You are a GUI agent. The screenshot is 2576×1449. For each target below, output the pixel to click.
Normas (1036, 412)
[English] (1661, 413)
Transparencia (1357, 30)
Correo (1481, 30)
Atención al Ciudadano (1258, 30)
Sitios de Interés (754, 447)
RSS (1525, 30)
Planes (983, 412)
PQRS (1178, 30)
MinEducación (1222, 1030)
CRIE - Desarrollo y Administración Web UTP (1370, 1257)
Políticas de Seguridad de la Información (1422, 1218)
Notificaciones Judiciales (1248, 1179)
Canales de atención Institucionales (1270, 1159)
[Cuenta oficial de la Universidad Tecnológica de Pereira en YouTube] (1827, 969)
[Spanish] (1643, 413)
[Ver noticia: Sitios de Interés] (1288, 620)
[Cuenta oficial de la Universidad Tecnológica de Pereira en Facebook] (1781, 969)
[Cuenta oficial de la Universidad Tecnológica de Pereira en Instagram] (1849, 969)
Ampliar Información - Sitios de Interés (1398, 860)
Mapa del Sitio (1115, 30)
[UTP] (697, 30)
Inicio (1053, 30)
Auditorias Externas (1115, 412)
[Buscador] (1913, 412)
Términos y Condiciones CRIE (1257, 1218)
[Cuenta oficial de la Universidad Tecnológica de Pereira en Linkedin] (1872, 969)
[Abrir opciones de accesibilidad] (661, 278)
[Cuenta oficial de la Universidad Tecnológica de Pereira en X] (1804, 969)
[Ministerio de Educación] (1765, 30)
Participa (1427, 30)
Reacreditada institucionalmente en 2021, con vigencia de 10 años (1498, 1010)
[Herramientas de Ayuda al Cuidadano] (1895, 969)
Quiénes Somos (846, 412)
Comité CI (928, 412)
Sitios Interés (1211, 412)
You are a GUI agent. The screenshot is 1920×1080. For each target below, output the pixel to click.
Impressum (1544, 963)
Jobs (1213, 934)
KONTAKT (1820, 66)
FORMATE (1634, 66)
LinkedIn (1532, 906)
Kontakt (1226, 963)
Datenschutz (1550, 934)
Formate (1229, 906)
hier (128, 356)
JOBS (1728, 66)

================================

— WHAT IS BEING ASKED —
If a line contains the word "oficial", it counts; please state how many such lines the records above have, and nothing more.

— SOLUTION TO THIS EXERCISE —
5